--- Data to process ---

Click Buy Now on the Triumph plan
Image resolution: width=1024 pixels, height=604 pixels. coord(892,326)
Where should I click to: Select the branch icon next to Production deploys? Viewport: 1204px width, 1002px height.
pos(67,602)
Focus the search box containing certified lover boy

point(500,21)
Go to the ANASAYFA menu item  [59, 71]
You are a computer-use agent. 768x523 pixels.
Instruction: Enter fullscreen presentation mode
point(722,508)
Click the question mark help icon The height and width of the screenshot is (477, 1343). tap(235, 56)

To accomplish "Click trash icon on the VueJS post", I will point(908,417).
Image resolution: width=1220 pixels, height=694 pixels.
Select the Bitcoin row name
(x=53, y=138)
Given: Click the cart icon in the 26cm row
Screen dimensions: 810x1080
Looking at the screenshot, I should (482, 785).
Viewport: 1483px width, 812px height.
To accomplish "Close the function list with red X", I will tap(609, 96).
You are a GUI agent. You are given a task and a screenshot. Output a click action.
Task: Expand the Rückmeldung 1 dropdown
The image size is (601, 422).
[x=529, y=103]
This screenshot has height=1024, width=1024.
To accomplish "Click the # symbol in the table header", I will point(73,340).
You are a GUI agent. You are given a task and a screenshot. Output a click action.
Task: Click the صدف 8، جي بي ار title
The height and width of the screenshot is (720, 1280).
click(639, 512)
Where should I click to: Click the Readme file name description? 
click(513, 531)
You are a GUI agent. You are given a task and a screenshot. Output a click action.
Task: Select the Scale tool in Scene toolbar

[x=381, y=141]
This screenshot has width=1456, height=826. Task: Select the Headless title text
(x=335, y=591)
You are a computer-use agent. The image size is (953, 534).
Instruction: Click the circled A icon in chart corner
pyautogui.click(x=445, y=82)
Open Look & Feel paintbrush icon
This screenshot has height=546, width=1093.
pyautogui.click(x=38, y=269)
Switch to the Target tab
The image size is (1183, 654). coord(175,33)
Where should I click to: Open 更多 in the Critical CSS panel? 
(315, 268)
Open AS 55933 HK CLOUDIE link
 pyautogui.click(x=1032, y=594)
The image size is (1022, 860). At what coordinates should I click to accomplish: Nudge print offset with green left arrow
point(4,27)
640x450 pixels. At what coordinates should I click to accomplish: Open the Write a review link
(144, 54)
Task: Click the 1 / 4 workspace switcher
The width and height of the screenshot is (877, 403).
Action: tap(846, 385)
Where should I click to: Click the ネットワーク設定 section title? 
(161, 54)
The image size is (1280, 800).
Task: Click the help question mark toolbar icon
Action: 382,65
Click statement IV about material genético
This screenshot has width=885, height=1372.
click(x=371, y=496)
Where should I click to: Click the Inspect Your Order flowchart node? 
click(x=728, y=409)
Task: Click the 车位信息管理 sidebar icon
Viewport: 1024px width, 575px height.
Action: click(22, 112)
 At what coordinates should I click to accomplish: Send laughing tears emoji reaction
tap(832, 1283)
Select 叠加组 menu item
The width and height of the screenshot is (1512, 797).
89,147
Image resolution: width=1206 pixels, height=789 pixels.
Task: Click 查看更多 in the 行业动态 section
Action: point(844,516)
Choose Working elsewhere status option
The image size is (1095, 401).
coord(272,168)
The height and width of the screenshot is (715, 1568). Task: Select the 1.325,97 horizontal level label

---

--- What is being asked ---
Set the data down again in full. Keep it exact.

--- Answer section ---
Click Buy Now on the Triumph plan
Image resolution: width=1024 pixels, height=604 pixels. coord(892,326)
Where should I click to: Select the branch icon next to Production deploys? Viewport: 1204px width, 1002px height.
pos(67,602)
Focus the search box containing certified lover boy

point(500,21)
Go to the ANASAYFA menu item  [59, 71]
You are a computer-use agent. 768x523 pixels.
Instruction: Enter fullscreen presentation mode
point(722,508)
Click the question mark help icon The height and width of the screenshot is (477, 1343). tap(235, 56)

To accomplish "Click trash icon on the VueJS post", I will point(908,417).
Image resolution: width=1220 pixels, height=694 pixels.
Select the Bitcoin row name
(x=53, y=138)
Given: Click the cart icon in the 26cm row
Screen dimensions: 810x1080
Looking at the screenshot, I should (482, 785).
Viewport: 1483px width, 812px height.
To accomplish "Close the function list with red X", I will tap(609, 96).
You are a GUI agent. You are given a task and a screenshot. Output a click action.
Task: Expand the Rückmeldung 1 dropdown
The image size is (601, 422).
[x=529, y=103]
This screenshot has height=1024, width=1024.
To accomplish "Click the # symbol in the table header", I will point(73,340).
You are a GUI agent. You are given a task and a screenshot. Output a click action.
Task: Click the صدف 8، جي بي ار title
The height and width of the screenshot is (720, 1280).
click(639, 512)
Where should I click to: Click the Readme file name description? 
click(513, 531)
You are a GUI agent. You are given a task and a screenshot. Output a click action.
Task: Select the Scale tool in Scene toolbar

[x=381, y=141]
This screenshot has width=1456, height=826. Task: Select the Headless title text
(x=335, y=591)
You are a computer-use agent. The image size is (953, 534).
Instruction: Click the circled A icon in chart corner
pyautogui.click(x=445, y=82)
Open Look & Feel paintbrush icon
This screenshot has height=546, width=1093.
pyautogui.click(x=38, y=269)
Switch to the Target tab
The image size is (1183, 654). coord(175,33)
Where should I click to: Open 更多 in the Critical CSS panel? 
(315, 268)
Open AS 55933 HK CLOUDIE link
 pyautogui.click(x=1032, y=594)
The image size is (1022, 860). At what coordinates should I click to accomplish: Nudge print offset with green left arrow
point(4,27)
640x450 pixels. At what coordinates should I click to accomplish: Open the Write a review link
(144, 54)
Task: Click the 1 / 4 workspace switcher
The width and height of the screenshot is (877, 403).
Action: tap(846, 385)
Where should I click to: Click the ネットワーク設定 section title? 
(161, 54)
The image size is (1280, 800).
Task: Click the help question mark toolbar icon
Action: 382,65
Click statement IV about material genético
This screenshot has width=885, height=1372.
click(x=371, y=496)
Where should I click to: Click the Inspect Your Order flowchart node? 
click(x=728, y=409)
Task: Click the 车位信息管理 sidebar icon
Viewport: 1024px width, 575px height.
Action: click(22, 112)
 At what coordinates should I click to accomplish: Send laughing tears emoji reaction
tap(832, 1283)
Select 叠加组 menu item
The width and height of the screenshot is (1512, 797).
89,147
Image resolution: width=1206 pixels, height=789 pixels.
Task: Click 查看更多 in the 行业动态 section
Action: point(844,516)
Choose Working elsewhere status option
The image size is (1095, 401).
coord(272,168)
The height and width of the screenshot is (715, 1568). Task: Select the 1.325,97 horizontal level label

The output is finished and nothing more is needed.